Estratto da leggere:

◆ ◆ ◆

Tratto dal romanzo di J. Campbell Bruce "Escape from Alcatraz: farewell to the Rock" e
sceneggiato da Richard Tuggle - che successivamente (1984) scriverà e dirigerà (Eastwood
attore) "Corda tesa" - l'opera che ricostruisce l'autentico tentativo di fuga (riuscito) del giugno del '62 che condusse alla chiusura del penitenziario,
rappresenta una lettura estrema e per certi versi una sintesi del "filone carcerario", pur fatti salvi tutti i suoi luoghi (il cortile, le docce, la biblioteca, la mensa, i laboratori), così come i suoi cliché (la divisione
per gruppi etnici; le gerarchie, con in testa il direttore spietato; i tipi
umani: il violento, l'inerme, il depresso et.). Reitera, inoltre, la scommessa di
Siegel di tratteggiare il carattere e lo spirito di un uomo "contro" - contro
il Sistema ma pure contro la rassegnazione e la spersonalizzazione che
un'istituzione particolare come quella del carcere finisce (molti dicono
scientemente) per infondere/imporre - nonché si distingue come uno dei suoi
più felici tentativi di coniugare la logica e la linearità del racconto con
l'asciuttezza spinta sin quasi all'astrazione della messa in scena. Si
vedano, ad esemplificazione di quanto detto, i primi dieci minuti di pellicola: buio,
vento, pioggia, facce dure e scavate. E lampi di luce, una sirena, il rumore
dei passi, lo sbattere dei cancelli. Una, due frasi. Campi lunghi e bruschi
primi piani. Nient'altro. Puro Siegel. Perché e' proprio questo che colpisce
del film e lo rende ancor oggi attuale: tutti i pochi - e prevedibili -
avvenimenti che si svolgono nella prigione (angherie e risse comprese) sono
di qui in poi mostrati con inquadrature rapide ma fluide o con stacchi frequenti
ma consequenziali, grazie anche ad un Eastwood perfettamente controllato nel
suo aplomb "granitico", come se avvenissero nella testa del detenuto Morris.

◆ ◆ ◆

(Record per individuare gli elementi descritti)
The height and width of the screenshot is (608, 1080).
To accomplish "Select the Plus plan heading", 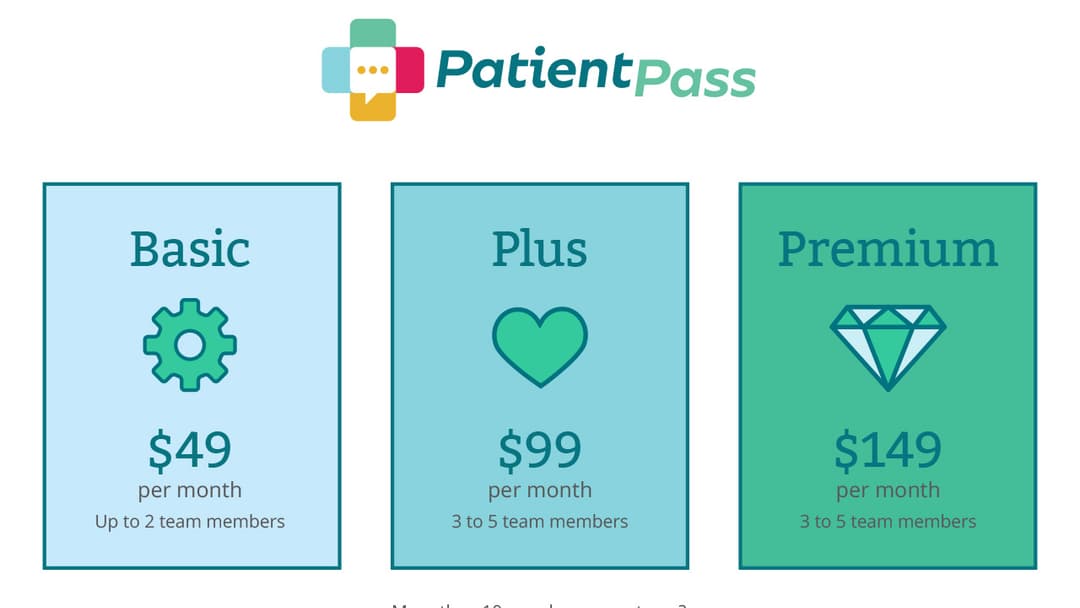I will 539,249.
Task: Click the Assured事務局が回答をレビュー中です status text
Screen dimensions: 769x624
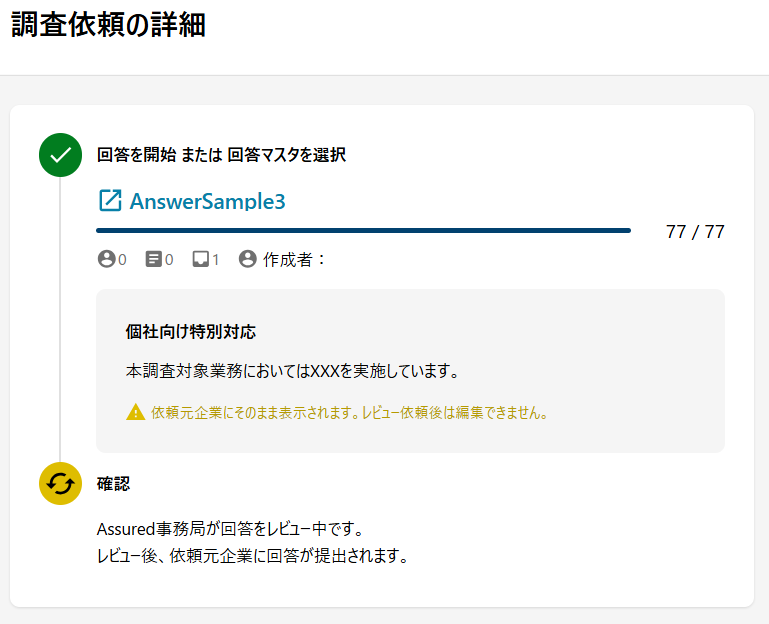Action: coord(231,529)
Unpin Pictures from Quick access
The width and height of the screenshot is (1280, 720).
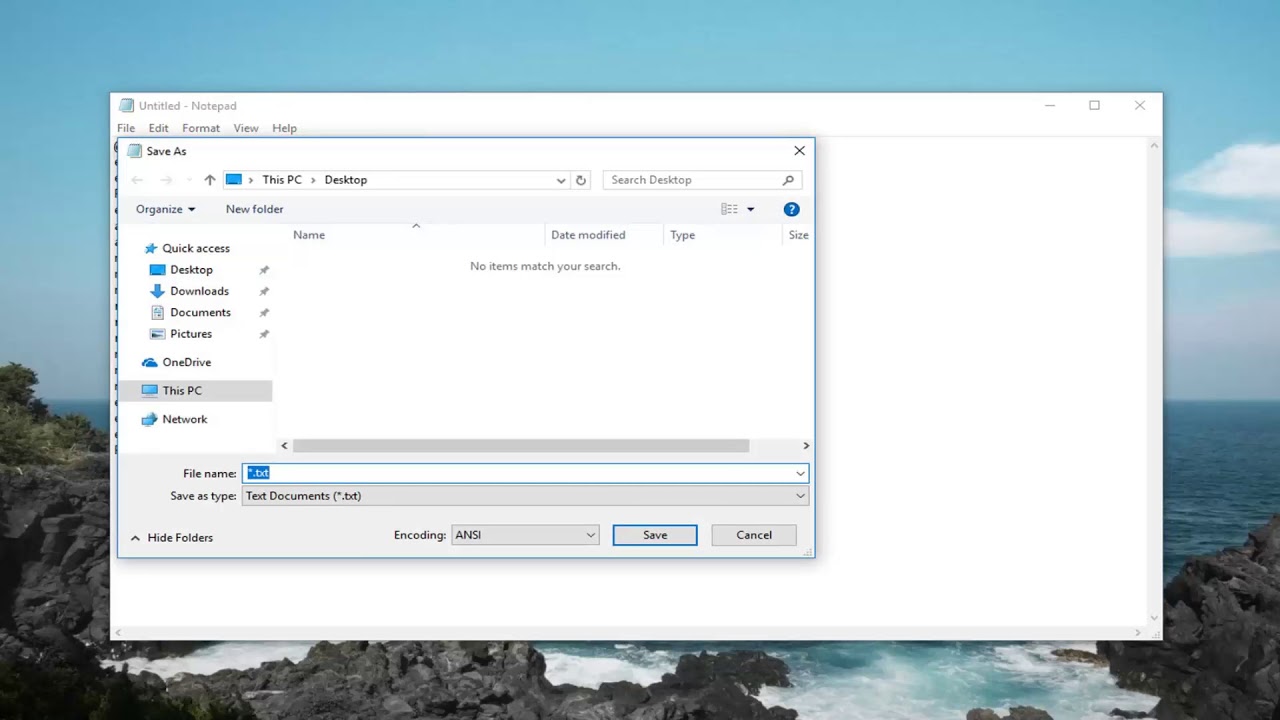click(264, 333)
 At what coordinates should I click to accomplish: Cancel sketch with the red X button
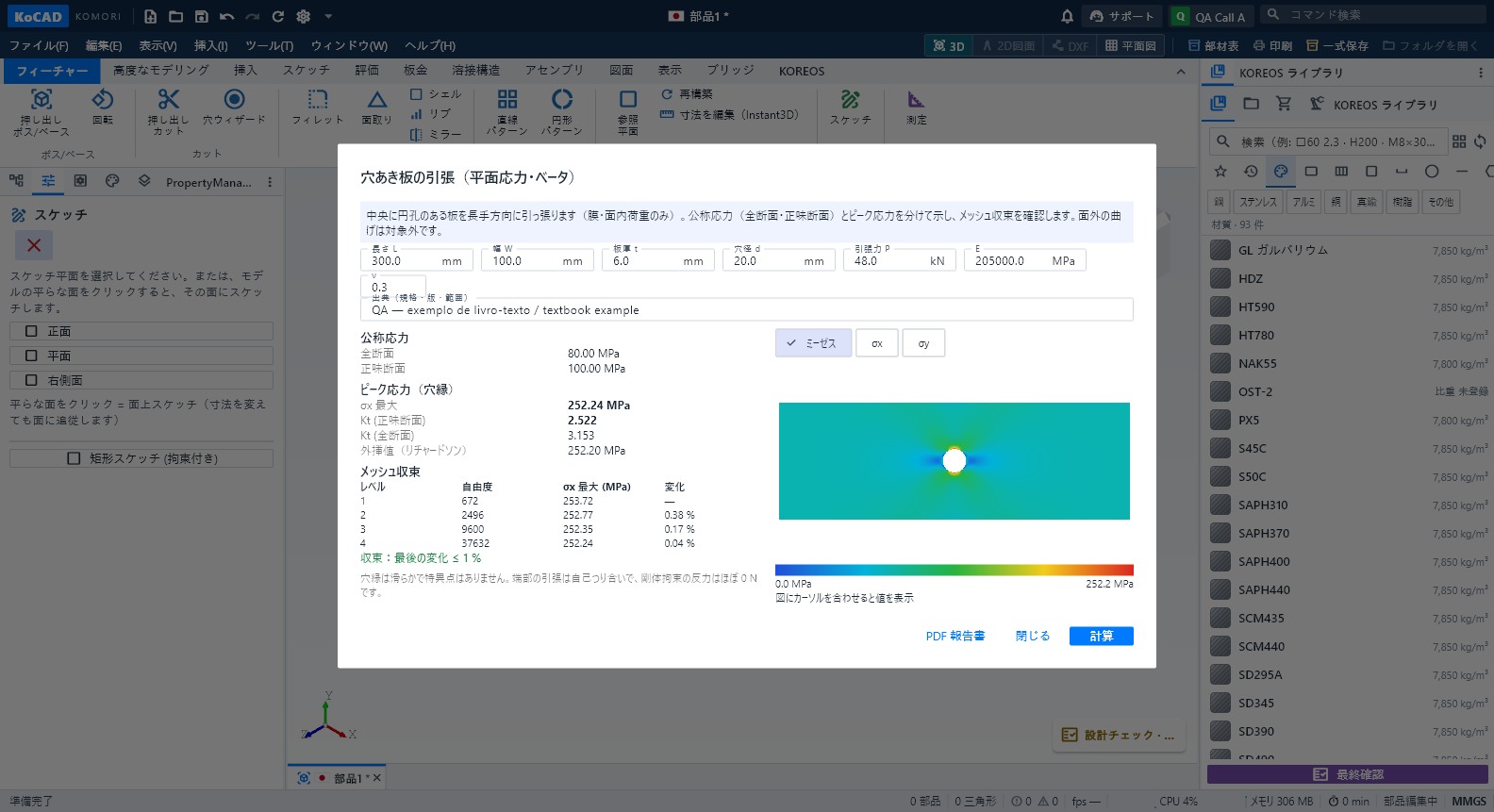click(x=34, y=245)
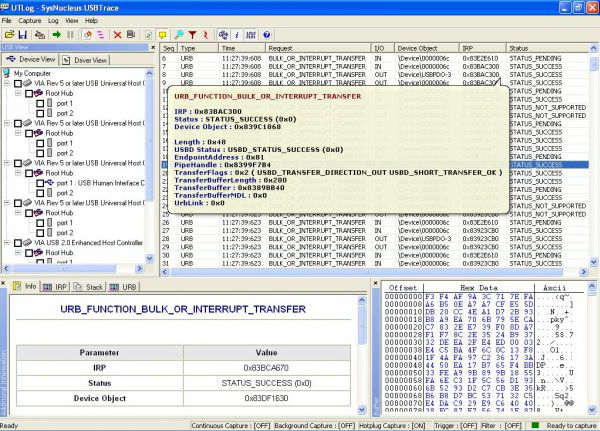600x431 pixels.
Task: Collapse the VIA USB 2.0 Enhanced Host Controller node
Action: pos(9,241)
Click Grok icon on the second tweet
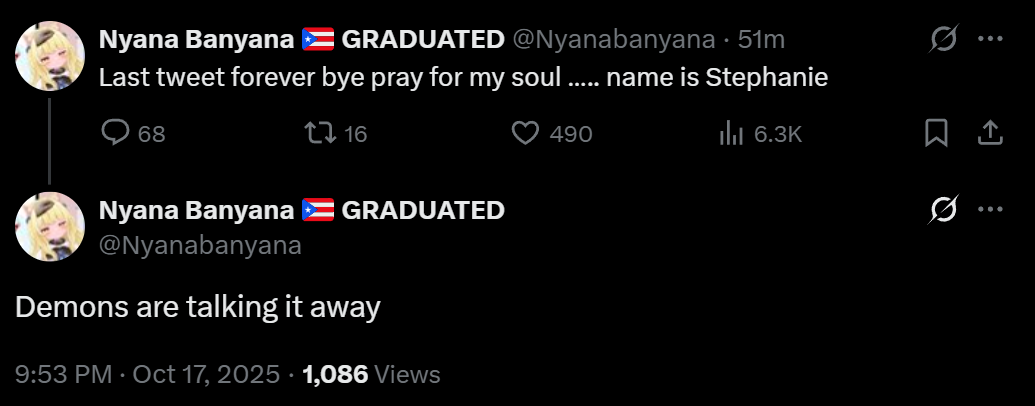Screen dimensions: 1035x406 coord(941,210)
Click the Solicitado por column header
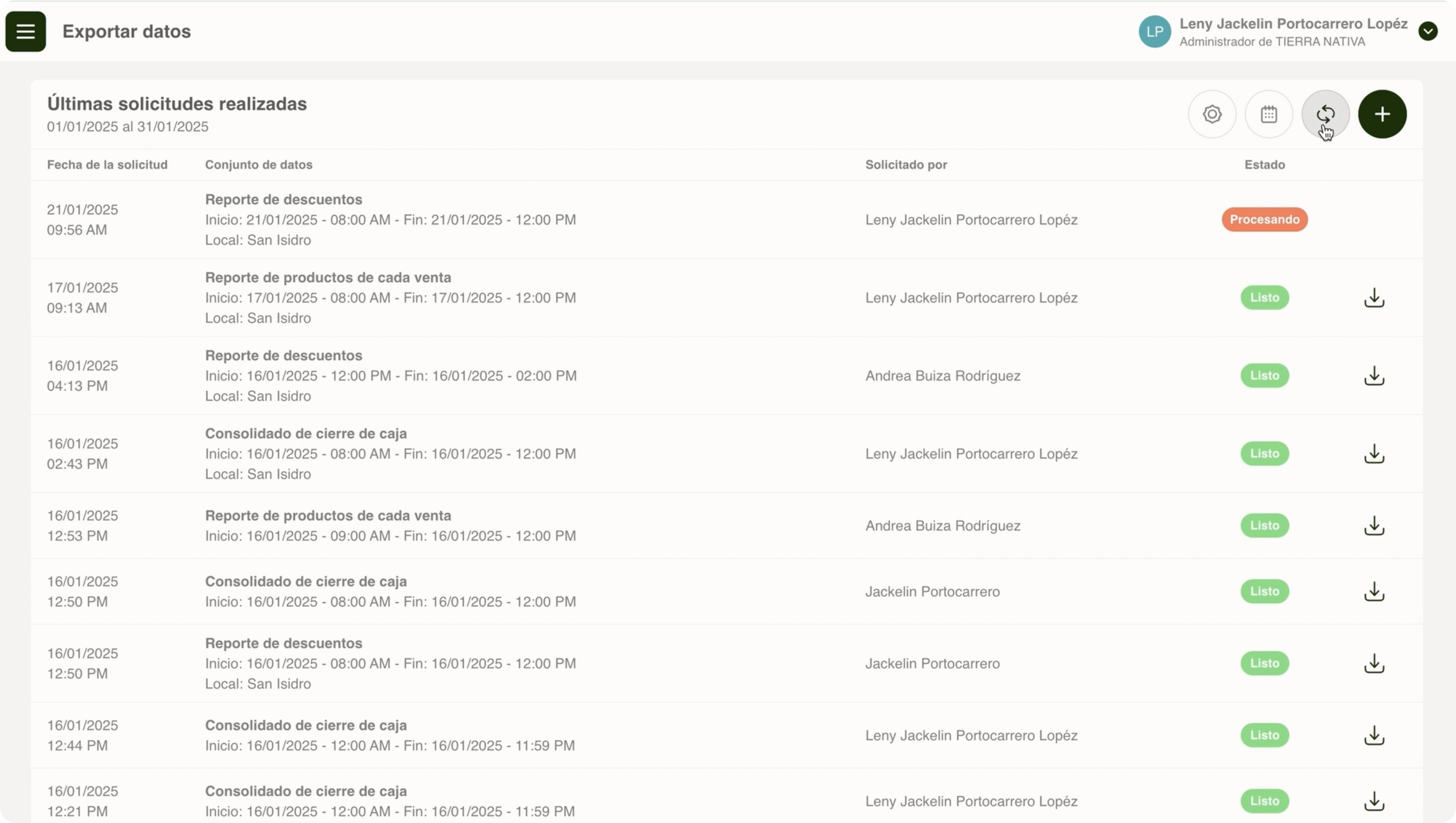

◆ ◆ ◆

Obiettivi:
a – Quali luoghi del "filone carcerario" elenca l'estratto tra parentesi?
b – Come si presenta, in una tabella Markdown con le colonne Numero e Riga, il tratto dei record che va dalla riga contenente "Task: Click the" fino a quella contenente "Action: pos(9,241)", entrambe comprese? Escludi le righe vuote e non riportare le immagini.
L'estratto e i record hanno origini diverse.

Le risposte:
a –
- il cortile
- le docce
- la biblioteca
- la mensa
- i laboratori

b –
| Numero | Riga |
|---|---|
| 1 | Task: Click the Assured事務局が回答をレビュー中です status text |
| 2 | Screen dimensions: 769x624 |
| 3 | Action: coord(231,529) |
| 4 | Unpin Pictures from Quick access |
| 5 | The width and height of the screenshot is (1280, 720). |
| 6 | click(264, 333) |
| 7 |  At what coordinates should I click to accomplish: Cancel sketch with the red X button |
| 8 | click(x=34, y=245) |
| 9 | 600x431 pixels. |
| 10 | Task: Collapse the VIA USB 2.0 Enhanced Host Controller node |
| 11 | Action: pos(9,241) |